Collection entries ::
....................
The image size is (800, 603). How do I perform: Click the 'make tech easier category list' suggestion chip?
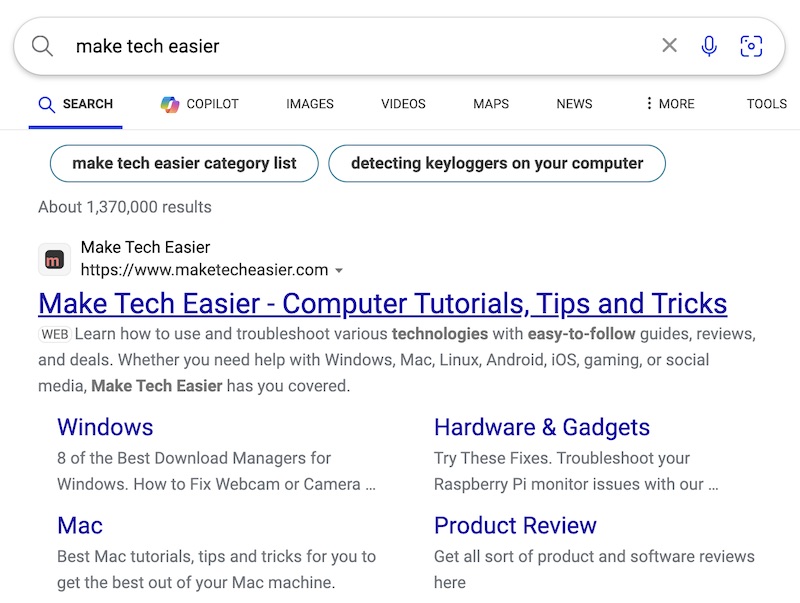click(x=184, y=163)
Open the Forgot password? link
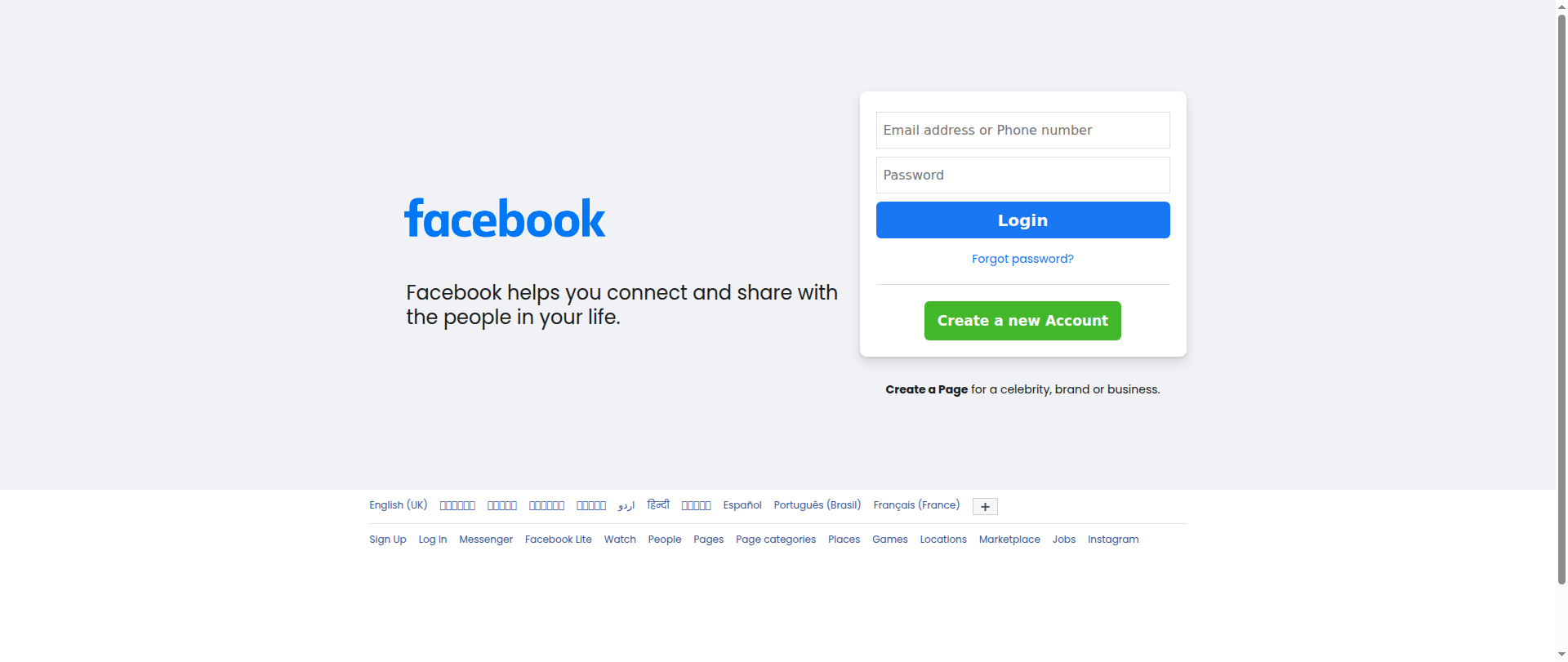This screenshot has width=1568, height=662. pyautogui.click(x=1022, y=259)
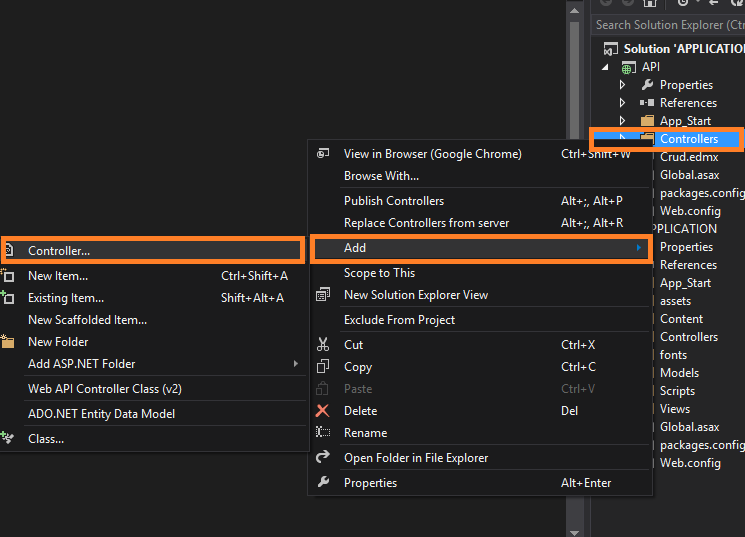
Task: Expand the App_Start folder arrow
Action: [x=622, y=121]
....................
ACTIVITY :: Your task is an exact transcription of all the data, minus the pictures.

SOLUTION TO THE EXERCISE ::
The image size is (800, 603). How do I perform: Click the 'make tech easier category list' suggestion chip?
click(x=184, y=163)
Open the Forgot password? link
This screenshot has width=1568, height=662. pyautogui.click(x=1022, y=259)
Task: Expand the App_Start folder arrow
Action: [x=622, y=121]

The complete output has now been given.